Would like to have a code review so I can improve my knowledge and expertise in VBA more specifically with Dictionaries as this is the first time I used one.
For context I have duplicate data and need to consolidate creating a unique list. To achieve this I used a Dictionary concatenating 2 fields to make a unique key. Also I have a function that uses Dictionaries to get a unique key so I can find the number of occurrence for each order number and add a suffix at the end if more than 999 rows used for the same order.
Option Explicit
Sub UniqueListWithSumQty()
Dim wsSource As Worksheet
Dim ws As Worksheet
Dim sh As Worksheet
Dim strCell As String
Dim i As Long, j As Long
Dim LRow As Long
Dim dict As Object
Set ws = ActiveSheet
Set dict = CreateObject("Scripting.Dictionary")
With ws
LRow = FindLastRow(ActiveSheet, 3, 21)
.Range("C17:U" & LRow).Sort key1:=.Range("C17:C" & LRow), order1:=xlAscending, Header:=xlNo
wsSource = .Range("C17:U" & LRow).value
End With
With dict
For i = 1 To UBound(wsSource, 1)
strCell = Join(Array(wsSource(i, 1), wsSource(i, 3)), "|")
If Not .Exists(strCell) Then
.item(strCell) = .Count + 1
For j = 1 To UBound(wsSource, 2)

## Extracted information
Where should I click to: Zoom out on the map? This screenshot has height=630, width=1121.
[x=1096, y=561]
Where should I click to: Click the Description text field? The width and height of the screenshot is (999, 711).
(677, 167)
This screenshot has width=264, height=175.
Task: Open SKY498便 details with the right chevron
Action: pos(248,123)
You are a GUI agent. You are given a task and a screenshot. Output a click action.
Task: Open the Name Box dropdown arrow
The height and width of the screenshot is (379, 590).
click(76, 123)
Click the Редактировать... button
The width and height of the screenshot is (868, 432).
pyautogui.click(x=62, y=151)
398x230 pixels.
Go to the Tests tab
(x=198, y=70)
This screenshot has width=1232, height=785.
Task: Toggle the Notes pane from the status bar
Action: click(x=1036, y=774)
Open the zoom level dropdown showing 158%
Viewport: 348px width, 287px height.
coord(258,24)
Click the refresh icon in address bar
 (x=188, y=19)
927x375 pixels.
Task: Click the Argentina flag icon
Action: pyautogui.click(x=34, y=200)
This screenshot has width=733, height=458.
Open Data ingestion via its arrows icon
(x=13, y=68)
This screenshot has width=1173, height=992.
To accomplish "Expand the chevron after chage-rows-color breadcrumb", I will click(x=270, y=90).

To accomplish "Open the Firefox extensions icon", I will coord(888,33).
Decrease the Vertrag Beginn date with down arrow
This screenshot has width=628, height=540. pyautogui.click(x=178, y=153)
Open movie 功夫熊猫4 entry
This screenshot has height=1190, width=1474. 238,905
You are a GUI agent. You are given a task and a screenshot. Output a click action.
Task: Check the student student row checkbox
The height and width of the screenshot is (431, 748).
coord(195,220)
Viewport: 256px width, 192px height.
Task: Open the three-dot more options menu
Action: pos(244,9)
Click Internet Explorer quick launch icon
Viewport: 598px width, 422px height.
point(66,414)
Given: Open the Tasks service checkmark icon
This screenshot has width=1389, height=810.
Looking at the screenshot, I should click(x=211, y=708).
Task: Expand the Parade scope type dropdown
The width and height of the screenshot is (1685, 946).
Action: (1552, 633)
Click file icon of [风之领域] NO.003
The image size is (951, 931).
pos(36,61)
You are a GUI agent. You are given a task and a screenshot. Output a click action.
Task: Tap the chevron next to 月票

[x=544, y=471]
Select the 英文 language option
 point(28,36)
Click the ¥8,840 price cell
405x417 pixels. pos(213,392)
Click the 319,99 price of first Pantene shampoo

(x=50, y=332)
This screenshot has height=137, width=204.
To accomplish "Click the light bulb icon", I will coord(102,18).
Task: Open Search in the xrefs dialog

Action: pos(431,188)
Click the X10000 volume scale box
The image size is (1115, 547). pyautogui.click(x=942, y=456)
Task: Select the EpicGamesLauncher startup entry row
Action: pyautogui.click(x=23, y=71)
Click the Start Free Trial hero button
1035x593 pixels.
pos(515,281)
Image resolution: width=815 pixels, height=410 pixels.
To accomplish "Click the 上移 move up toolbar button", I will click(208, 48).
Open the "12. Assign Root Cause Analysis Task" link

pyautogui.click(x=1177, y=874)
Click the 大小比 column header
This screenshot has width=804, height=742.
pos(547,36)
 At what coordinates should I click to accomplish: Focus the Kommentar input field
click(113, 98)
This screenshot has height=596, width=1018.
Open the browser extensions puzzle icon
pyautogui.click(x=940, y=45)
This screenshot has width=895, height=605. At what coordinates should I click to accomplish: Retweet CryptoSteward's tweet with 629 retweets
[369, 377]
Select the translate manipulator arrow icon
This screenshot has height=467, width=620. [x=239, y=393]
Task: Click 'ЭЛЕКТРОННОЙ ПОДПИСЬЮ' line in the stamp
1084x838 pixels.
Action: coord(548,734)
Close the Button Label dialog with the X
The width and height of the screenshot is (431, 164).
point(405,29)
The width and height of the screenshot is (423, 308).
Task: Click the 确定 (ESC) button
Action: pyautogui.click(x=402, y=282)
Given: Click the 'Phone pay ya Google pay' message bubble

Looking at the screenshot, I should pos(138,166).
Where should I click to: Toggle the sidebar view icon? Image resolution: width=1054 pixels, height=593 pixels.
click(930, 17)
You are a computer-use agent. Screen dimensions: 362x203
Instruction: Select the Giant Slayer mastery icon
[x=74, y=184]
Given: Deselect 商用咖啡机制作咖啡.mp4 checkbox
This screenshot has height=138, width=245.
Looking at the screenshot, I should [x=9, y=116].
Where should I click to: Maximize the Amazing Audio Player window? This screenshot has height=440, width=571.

## Stated exercise
According to the VBA code review post, when is a suffix added at the end of an order number?

## Result for this exercise
When more than 999 rows are used for the same order.